### Aim
Render every line of the entries below as a JSON list of strings, with one string per line and blank lines omitted.

### Supplied information

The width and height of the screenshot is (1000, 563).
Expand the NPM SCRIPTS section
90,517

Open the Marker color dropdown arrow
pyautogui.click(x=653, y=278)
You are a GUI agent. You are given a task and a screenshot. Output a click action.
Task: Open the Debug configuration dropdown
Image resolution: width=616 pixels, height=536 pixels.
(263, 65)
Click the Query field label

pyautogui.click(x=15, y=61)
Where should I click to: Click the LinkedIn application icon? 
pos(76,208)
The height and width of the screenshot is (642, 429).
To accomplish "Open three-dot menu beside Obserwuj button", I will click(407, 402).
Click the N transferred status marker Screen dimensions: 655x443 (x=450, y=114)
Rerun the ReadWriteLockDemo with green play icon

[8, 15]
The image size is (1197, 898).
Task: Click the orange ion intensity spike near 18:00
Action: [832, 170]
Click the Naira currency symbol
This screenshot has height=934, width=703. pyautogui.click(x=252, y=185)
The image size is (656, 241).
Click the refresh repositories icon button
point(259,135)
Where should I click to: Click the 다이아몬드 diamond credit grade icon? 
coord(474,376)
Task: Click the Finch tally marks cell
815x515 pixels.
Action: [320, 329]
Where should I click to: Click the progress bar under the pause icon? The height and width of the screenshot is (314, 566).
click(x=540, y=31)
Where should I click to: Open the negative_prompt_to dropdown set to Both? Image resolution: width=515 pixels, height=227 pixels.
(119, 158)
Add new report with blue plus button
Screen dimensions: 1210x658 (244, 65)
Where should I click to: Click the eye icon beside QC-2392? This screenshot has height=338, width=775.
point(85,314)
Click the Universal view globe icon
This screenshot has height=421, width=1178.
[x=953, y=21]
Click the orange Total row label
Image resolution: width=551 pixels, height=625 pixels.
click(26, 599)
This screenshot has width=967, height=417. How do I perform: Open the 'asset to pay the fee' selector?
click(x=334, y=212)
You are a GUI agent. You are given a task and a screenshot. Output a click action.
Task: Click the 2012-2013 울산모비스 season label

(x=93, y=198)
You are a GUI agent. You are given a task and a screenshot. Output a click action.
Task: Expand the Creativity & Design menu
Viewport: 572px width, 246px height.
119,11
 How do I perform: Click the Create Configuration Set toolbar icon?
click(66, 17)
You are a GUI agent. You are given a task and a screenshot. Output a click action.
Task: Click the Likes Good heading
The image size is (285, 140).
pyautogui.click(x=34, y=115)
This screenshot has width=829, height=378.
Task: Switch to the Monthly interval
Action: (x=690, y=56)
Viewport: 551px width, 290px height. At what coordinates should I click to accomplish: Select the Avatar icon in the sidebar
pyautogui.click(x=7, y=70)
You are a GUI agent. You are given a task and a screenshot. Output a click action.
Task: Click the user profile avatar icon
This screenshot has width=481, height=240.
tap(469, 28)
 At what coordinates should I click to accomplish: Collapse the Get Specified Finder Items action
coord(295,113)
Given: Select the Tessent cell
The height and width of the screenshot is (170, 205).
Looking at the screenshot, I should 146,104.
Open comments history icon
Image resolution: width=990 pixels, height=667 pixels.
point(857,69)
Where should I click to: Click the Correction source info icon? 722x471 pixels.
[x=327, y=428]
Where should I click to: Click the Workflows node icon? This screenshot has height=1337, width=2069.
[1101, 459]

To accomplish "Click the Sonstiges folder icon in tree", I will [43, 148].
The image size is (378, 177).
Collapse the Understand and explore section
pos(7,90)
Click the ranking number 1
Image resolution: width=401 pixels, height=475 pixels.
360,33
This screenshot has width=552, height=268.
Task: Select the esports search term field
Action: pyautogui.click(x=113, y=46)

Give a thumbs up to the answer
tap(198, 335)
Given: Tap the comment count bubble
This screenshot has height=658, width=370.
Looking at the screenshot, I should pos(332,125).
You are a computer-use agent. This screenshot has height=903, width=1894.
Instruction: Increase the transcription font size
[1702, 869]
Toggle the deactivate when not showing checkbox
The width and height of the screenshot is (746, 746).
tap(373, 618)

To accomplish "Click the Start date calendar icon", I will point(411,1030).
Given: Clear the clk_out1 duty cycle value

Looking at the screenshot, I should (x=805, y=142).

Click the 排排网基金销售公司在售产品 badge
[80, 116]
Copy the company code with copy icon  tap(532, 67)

### Written reply
[
  "The width and height of the screenshot is (1000, 563).",
  "Expand the NPM SCRIPTS section",
  "90,517",
  "Open the Marker color dropdown arrow",
  "pyautogui.click(x=653, y=278)",
  "You are a GUI agent. You are given a task and a screenshot. Output a click action.",
  "Task: Open the Debug configuration dropdown",
  "Image resolution: width=616 pixels, height=536 pixels.",
  "(263, 65)",
  "Click the Query field label",
  "pyautogui.click(x=15, y=61)",
  "Where should I click to: Click the LinkedIn application icon? ",
  "pos(76,208)",
  "The height and width of the screenshot is (642, 429).",
  "To accomplish \"Open three-dot menu beside Obserwuj button\", I will click(407, 402).",
  "Click the N transferred status marker Screen dimensions: 655x443 (x=450, y=114)",
  "Rerun the ReadWriteLockDemo with green play icon",
  "[8, 15]",
  "The image size is (1197, 898).",
  "Task: Click the orange ion intensity spike near 18:00",
  "Action: [832, 170]",
  "Click the Naira currency symbol",
  "This screenshot has height=934, width=703. pyautogui.click(x=252, y=185)",
  "The image size is (656, 241).",
  "Click the refresh repositories icon button",
  "point(259,135)",
  "Where should I click to: Click the 다이아몬드 diamond credit grade icon? ",
  "coord(474,376)",
  "Task: Click the Finch tally marks cell",
  "815x515 pixels.",
  "Action: [320, 329]",
  "Where should I click to: Click the progress bar under the pause icon? The height and width of the screenshot is (314, 566).",
  "click(x=540, y=31)",
  "Where should I click to: Open the negative_prompt_to dropdown set to Both? Image resolution: width=515 pixels, height=227 pixels.",
  "(119, 158)",
  "Add new report with blue plus button",
  "Screen dimensions: 1210x658 (244, 65)",
  "Where should I click to: Click the eye icon beside QC-2392? This screenshot has height=338, width=775.",
  "point(85,314)",
  "Click the Universal view globe icon",
  "This screenshot has height=421, width=1178.",
  "[x=953, y=21]",
  "Click the orange Total row label",
  "Image resolution: width=551 pixels, height=625 pixels.",
  "click(26, 599)",
  "This screenshot has width=967, height=417. How do I perform: Open the 'asset to pay the fee' selector?",
  "click(x=334, y=212)",
  "You are a GUI agent. You are given a task and a screenshot. Output a click action.",
  "Task: Click the 2012-2013 울산모비스 season label",
  "(x=93, y=198)",
  "You are a GUI agent. You are given a task and a screenshot. Output a click action.",
  "Task: Expand the Creativity & Design menu",
  "Viewport: 572px width, 246px height.",
  "119,11",
  " How do I perform: Click the Create Configuration Set toolbar icon?",
  "click(66, 17)",
  "You are a GUI agent. You are given a task and a screenshot. Output a click action.",
  "Task: Click the Likes Good heading",
  "The image size is (285, 140).",
  "pyautogui.click(x=34, y=115)",
  "This screenshot has width=829, height=378.",
  "Task: Switch to the Monthly interval",
  "Action: (x=690, y=56)",
  "Viewport: 551px width, 290px height. At what coordinates should I click to accomplish: Select the Avatar icon in the sidebar",
  "pyautogui.click(x=7, y=70)",
  "You are a GUI agent. You are given a task and a screenshot. Output a click action.",
  "Task: Click the user profile avatar icon",
  "This screenshot has width=481, height=240.",
  "tap(469, 28)",
  " At what coordinates should I click to accomplish: Collapse the Get Specified Finder Items action",
  "coord(295,113)",
  "Given: Select the Tessent cell",
  "The height and width of the screenshot is (170, 205).",
  "Looking at the screenshot, I should 146,104.",
  "Open comments history icon",
  "Image resolution: width=990 pixels, height=667 pixels.",
  "point(857,69)",
  "Where should I click to: Click the Correction source info icon? 722x471 pixels.",
  "[x=327, y=428]",
  "Where should I click to: Click the Workflows node icon? This screenshot has height=1337, width=2069.",
  "[1101, 459]",
  "To accomplish \"Click the Sonstiges folder icon in tree\", I will [43, 148].",
  "The image size is (378, 177).",
  "Collapse the Understand and explore section",
  "pos(7,90)",
  "Click the ranking number 1",
  "Image resolution: width=401 pixels, height=475 pixels.",
  "360,33",
  "This screenshot has width=552, height=268.",
  "Task: Select the esports search term field",
  "Action: pyautogui.click(x=113, y=46)",
  "Give a thumbs up to the answer",
  "tap(198, 335)",
  "Given: Tap the comment count bubble",
  "This screenshot has height=658, width=370.",
  "Looking at the screenshot, I should pos(332,125).",
  "You are a computer-use agent. This screenshot has height=903, width=1894.",
  "Instruction: Increase the transcription font size",
  "[1702, 869]",
  "Toggle the deactivate when not showing checkbox",
  "The width and height of the screenshot is (746, 746).",
  "tap(373, 618)",
  "To accomplish \"Click the Start date calendar icon\", I will point(411,1030).",
  "Given: Clear the clk_out1 duty cycle value",
  "Looking at the screenshot, I should (x=805, y=142).",
  "Click the 排排网基金销售公司在售产品 badge",
  "[80, 116]",
  "Copy the company code with copy icon  tap(532, 67)"
]